INFORMATION GIVEN –
──────────────────────────────

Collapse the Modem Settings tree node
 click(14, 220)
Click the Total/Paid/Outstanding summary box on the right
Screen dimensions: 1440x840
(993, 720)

──────────────────────────────

AIM OF THE TASK – Render the records above as a Markdown table with the columns Row and Line, numbering each line in order and omitting any blank lines.

RESPONSE –
| Row | Line |
|---|---|
| 1 | Collapse the Modem Settings tree node |
| 2 |  click(14, 220) |
| 3 | Click the Total/Paid/Outstanding summary box on the right |
| 4 | Screen dimensions: 1440x840 |
| 5 | (993, 720) |